3人しかいないロータリーの「匠」が品質をコントロールする
ローターのバランス取り工程も刷新された。従来は人の手で行なっていたところ、特殊な切削加工機を用いて自動化を図っており、ローターの一部の切削と計測を必要に応じてくりかえす。これらによりローターの精度は従来比で75%という大幅な改善をはたした。これには、マツダがスカイアクティブで培ってきた技術やノウハウが非常に有効だったという。
シール性についても、アペックスシール、コーナーシール、サイドシールそれぞれのサイズ等の最適化により、加工寸法公差が50%も改善した。シールについては、機械で判別できないほどのばねの反発具合を、「匠」と呼ばれる専門の技術者が、指先の感覚で確認している。ちなみに、見学時点では「匠」はわずか3名しかいないらしく、将来を見据えて人員を養成中とのことだった。
組み上がったものは実際に回してみて、バランス精度=振動と、シール機能=圧力を全数計測しているという。
軽く、強くつくることに対しては、8Cではまず、サイドハウジングをアルミ化したことがポイントだ。アルミ化のためには、より適切な鋳造法の確立とともに、鉄よりも弱いため摺動面の強度を高めなければならない。これに対して、高速流の粉末により基板に被膜を形成させる「高速フレーム溶射」という特別な手法を採用した。
さらに、金型の冷却プレートと常温の砂型を用いた独自のAPMC(=Advanced Rrecision Mazda Casting)という鋳造法や、スカイアクティブのシリンダーヘッド解析技術を応用し、鋳造時に高精度でアルミ充填予測により薄肉軽量形状を実現するなどして、軽量化と高強度の両立を図っている。

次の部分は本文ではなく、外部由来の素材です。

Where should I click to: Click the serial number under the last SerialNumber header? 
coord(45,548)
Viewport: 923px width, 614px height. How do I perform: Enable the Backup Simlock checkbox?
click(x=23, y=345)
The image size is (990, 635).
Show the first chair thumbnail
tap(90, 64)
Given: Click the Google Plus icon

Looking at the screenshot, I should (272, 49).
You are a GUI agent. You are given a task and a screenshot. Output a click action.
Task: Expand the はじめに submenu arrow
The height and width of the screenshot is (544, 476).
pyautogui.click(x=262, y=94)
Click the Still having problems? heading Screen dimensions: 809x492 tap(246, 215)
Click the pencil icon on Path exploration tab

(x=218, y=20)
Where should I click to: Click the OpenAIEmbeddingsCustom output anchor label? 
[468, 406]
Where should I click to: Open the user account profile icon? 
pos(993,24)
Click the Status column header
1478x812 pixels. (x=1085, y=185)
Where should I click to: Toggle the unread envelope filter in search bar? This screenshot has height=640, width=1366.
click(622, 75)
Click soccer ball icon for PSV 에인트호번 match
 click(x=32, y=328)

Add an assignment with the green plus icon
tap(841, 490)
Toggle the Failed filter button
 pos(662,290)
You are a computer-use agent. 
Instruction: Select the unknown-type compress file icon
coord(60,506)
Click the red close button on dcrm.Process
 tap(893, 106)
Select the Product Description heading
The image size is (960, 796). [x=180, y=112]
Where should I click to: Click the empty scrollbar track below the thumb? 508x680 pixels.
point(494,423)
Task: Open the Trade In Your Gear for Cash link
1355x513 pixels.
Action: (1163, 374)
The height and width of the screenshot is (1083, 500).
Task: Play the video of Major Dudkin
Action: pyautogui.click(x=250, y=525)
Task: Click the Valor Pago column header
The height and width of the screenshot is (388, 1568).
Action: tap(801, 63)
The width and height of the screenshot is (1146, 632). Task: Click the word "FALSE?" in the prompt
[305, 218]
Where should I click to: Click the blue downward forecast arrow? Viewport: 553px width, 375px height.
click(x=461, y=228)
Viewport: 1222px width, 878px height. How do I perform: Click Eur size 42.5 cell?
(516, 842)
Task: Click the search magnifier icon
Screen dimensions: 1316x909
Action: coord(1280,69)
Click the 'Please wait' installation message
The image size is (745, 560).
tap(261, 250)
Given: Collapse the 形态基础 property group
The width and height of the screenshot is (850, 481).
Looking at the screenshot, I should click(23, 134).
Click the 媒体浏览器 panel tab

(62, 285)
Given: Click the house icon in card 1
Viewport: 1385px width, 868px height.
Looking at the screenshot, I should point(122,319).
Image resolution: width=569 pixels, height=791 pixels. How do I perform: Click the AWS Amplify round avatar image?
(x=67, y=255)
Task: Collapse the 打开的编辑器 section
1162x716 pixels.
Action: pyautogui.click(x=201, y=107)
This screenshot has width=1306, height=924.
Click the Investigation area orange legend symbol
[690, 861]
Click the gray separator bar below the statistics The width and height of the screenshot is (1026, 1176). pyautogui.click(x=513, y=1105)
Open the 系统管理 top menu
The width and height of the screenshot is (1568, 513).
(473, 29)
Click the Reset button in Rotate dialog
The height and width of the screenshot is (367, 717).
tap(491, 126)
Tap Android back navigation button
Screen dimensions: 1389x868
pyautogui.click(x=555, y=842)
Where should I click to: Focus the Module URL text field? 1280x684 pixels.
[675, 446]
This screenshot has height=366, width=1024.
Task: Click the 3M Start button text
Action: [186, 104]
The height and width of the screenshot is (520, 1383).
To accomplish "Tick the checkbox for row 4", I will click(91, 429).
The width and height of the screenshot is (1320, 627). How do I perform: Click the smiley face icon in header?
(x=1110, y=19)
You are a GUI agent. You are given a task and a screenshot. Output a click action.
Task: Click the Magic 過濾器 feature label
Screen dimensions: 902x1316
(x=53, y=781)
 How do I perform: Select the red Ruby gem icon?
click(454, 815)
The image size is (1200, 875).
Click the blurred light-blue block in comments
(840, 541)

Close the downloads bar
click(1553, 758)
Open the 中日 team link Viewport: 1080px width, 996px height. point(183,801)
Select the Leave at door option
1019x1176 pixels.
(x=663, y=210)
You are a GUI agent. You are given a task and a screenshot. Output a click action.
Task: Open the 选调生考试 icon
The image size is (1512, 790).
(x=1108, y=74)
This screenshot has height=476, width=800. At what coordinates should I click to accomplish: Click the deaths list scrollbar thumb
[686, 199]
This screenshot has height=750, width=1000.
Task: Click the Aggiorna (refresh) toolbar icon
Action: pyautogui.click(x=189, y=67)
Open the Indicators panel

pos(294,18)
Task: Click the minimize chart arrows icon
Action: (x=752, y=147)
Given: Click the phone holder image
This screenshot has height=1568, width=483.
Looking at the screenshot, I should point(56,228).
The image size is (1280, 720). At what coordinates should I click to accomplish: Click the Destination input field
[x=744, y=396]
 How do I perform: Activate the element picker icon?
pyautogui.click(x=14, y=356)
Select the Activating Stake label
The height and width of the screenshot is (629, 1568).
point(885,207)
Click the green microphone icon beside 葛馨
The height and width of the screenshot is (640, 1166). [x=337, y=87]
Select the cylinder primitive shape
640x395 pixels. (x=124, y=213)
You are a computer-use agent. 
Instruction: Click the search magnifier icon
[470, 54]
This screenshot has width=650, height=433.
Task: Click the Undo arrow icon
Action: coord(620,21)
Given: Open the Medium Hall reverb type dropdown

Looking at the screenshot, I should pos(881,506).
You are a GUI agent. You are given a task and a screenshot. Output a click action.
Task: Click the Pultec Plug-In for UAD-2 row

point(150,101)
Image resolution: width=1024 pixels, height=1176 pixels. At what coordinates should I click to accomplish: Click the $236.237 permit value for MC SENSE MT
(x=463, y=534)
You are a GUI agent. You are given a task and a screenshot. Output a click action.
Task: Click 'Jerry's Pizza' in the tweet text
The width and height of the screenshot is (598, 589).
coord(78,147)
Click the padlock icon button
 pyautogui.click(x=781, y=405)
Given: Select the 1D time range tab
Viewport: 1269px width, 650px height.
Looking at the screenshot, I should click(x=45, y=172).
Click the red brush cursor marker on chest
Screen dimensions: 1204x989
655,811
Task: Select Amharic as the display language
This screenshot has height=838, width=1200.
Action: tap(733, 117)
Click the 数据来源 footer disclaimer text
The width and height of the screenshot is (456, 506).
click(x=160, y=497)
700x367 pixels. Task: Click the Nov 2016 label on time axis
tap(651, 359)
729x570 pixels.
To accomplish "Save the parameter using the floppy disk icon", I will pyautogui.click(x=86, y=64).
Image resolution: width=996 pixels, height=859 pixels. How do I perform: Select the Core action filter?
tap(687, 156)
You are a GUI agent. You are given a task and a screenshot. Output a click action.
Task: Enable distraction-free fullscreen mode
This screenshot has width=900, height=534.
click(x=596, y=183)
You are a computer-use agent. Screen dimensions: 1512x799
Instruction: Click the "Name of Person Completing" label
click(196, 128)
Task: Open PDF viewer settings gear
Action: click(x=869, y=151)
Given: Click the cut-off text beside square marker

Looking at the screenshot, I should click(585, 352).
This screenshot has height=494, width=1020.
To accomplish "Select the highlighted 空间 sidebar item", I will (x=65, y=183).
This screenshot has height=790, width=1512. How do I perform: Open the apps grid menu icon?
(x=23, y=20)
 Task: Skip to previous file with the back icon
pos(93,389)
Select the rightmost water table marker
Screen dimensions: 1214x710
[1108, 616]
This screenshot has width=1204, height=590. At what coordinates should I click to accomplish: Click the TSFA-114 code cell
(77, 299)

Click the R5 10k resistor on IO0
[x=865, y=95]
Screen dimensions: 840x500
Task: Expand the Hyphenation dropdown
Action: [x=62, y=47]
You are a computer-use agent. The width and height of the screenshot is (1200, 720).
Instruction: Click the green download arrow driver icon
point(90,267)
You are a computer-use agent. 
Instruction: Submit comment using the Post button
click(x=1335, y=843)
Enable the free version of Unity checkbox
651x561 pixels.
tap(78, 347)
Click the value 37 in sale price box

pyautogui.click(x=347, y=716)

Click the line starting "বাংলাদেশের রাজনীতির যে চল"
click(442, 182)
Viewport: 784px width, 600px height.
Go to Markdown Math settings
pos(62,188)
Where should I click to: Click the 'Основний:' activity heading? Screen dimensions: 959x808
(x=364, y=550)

これらにより、エンジン単体でじつに15kg以上もの軽量化を達成した。
また、マツダではかねてから、多種のパワートレインや車種に柔軟に対応して同じラインで生産する混流生産を行なっていたが、既存のものとまったく異質に感じられるMX-30 e-SKYACTIV R-EVも、専用部の極小化により、既存の設備と技術を大きく変えることなく生産が可能となり、より短期間での市場導入が可能となった。工場内は静かで清潔に保たれていて、比較的若い人や女性が多く活躍していたことも印象的だった。
こうして生産された8C-PHを搭載するMX-30 e-SKYACTIV R-EVがどんな新しい走りの世界を見せてくれのか、楽しみでならない。